Task directions —
Exact copies of all entries are needed. Pictures are to be left out.

[Stored records]
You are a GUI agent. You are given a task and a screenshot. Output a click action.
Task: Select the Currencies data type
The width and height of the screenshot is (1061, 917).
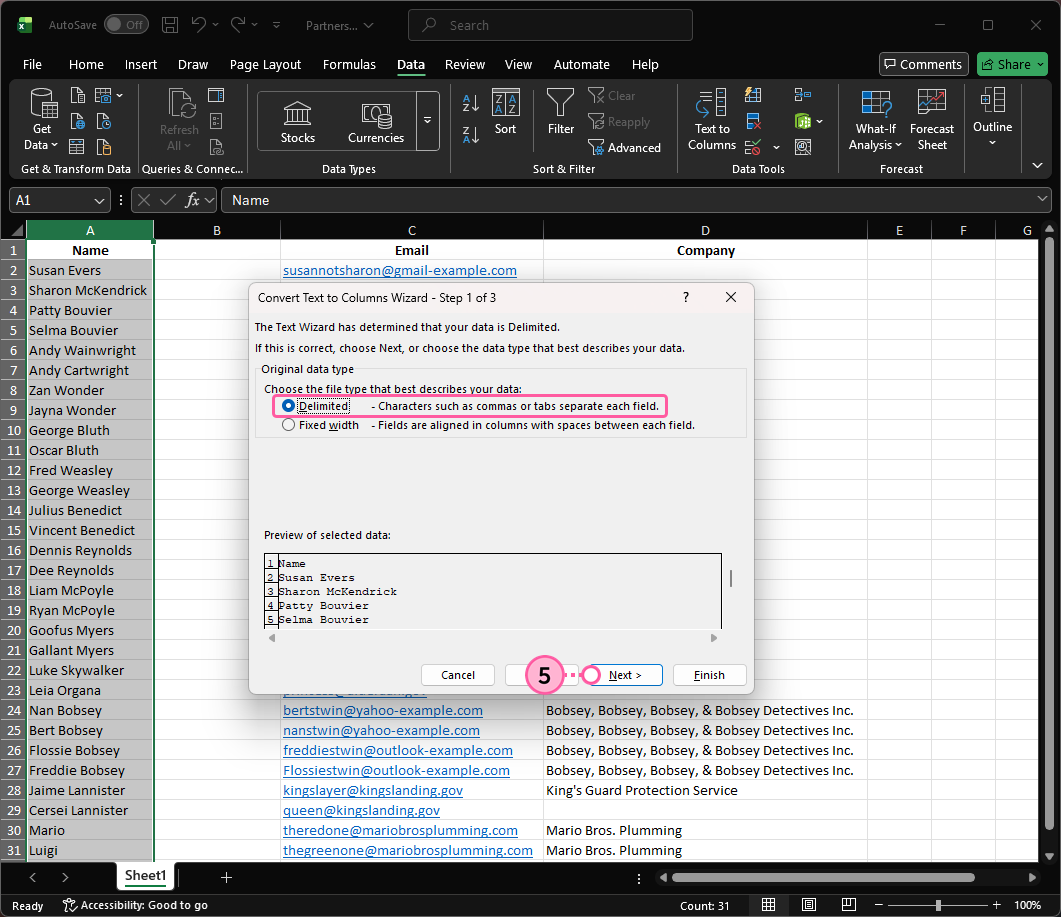pos(375,120)
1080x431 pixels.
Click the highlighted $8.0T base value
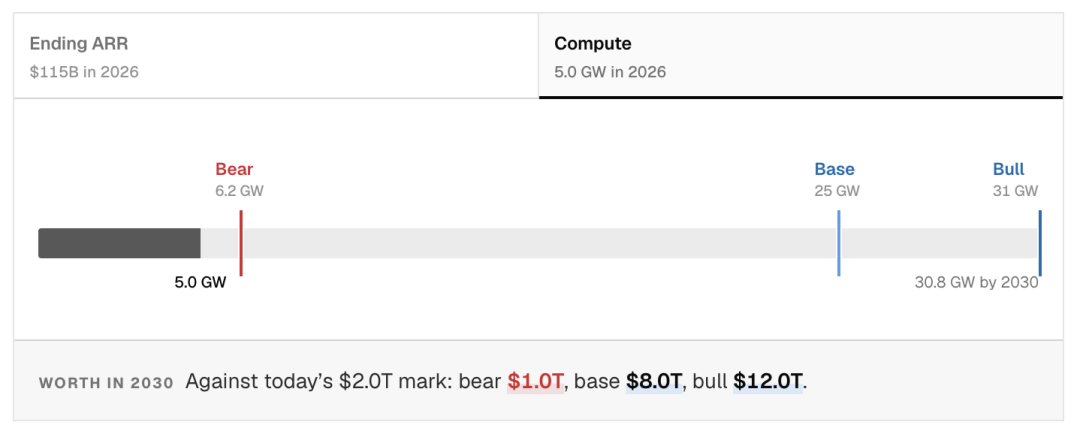(654, 381)
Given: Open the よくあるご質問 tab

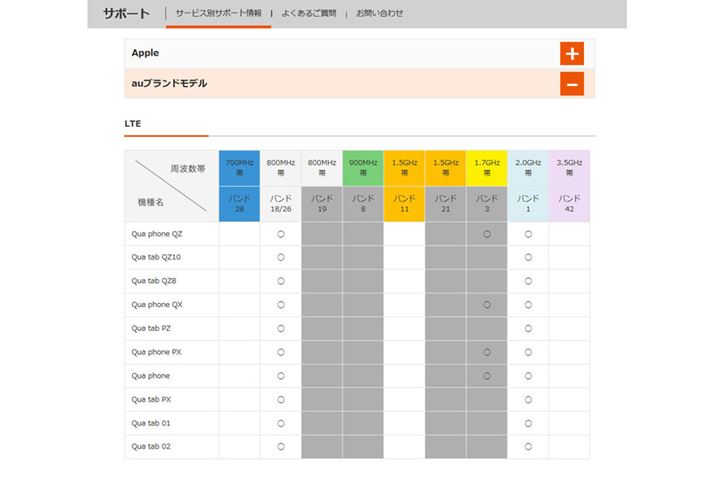Looking at the screenshot, I should 307,13.
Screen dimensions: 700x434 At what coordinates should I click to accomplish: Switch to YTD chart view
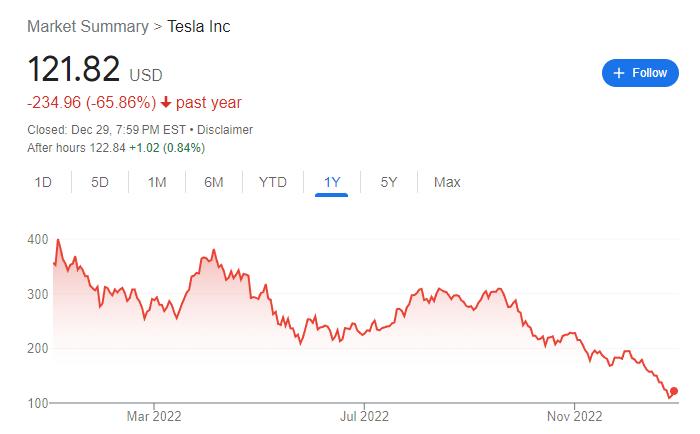point(273,182)
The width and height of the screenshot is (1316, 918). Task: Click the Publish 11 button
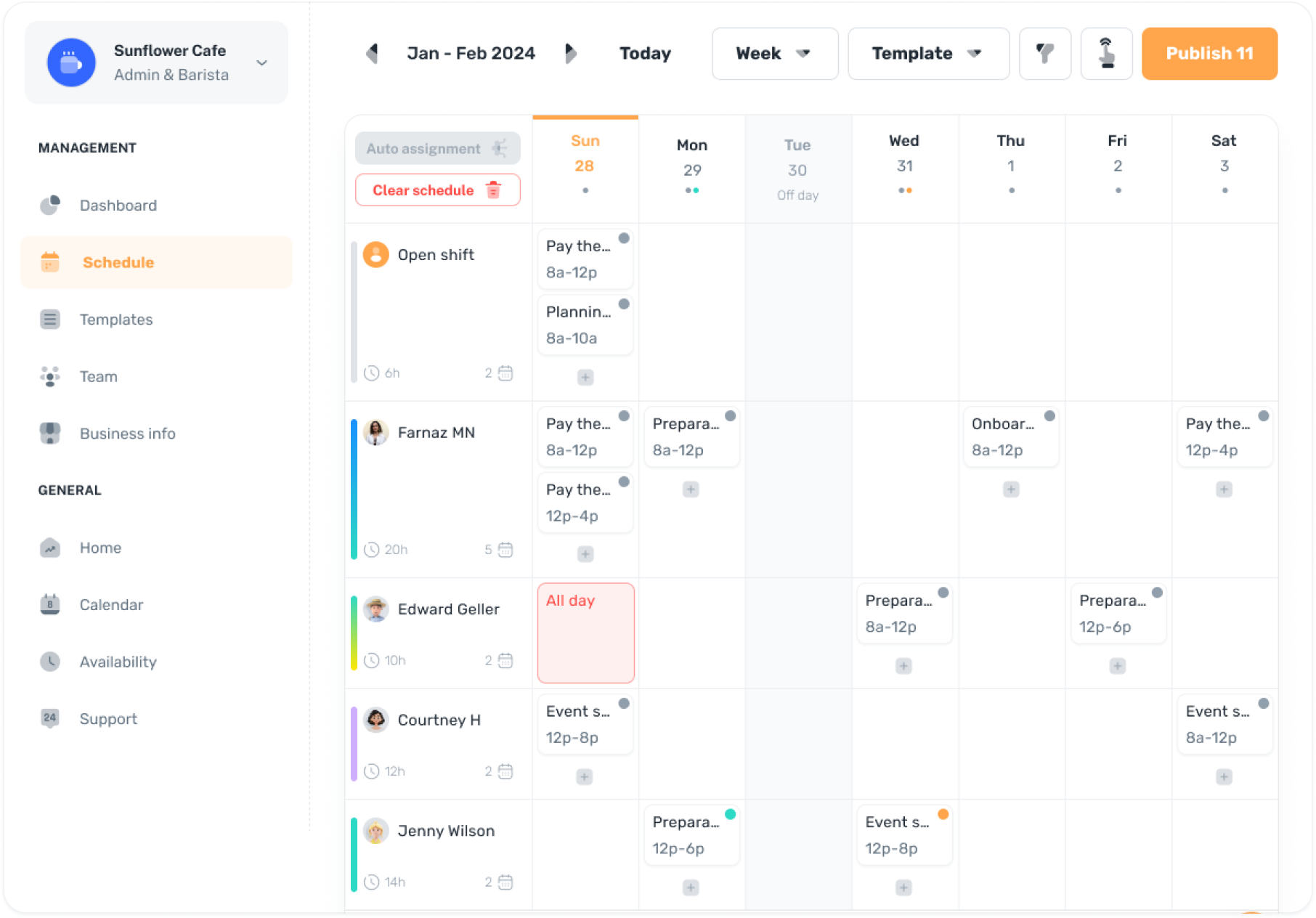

Result —
You are a GUI agent. You are given a task and a screenshot. Output a click action.
Task: Select the Currencies data type
The width and height of the screenshot is (1061, 917).
pos(375,120)
1080x431 pixels.
Click the highlighted $8.0T base value
(654, 381)
Given: Open the よくあるご質問 tab

Looking at the screenshot, I should 307,13.
Screen dimensions: 700x434 At what coordinates should I click to accomplish: Switch to YTD chart view
point(273,182)
The width and height of the screenshot is (1316, 918). Task: Click the Publish 11 button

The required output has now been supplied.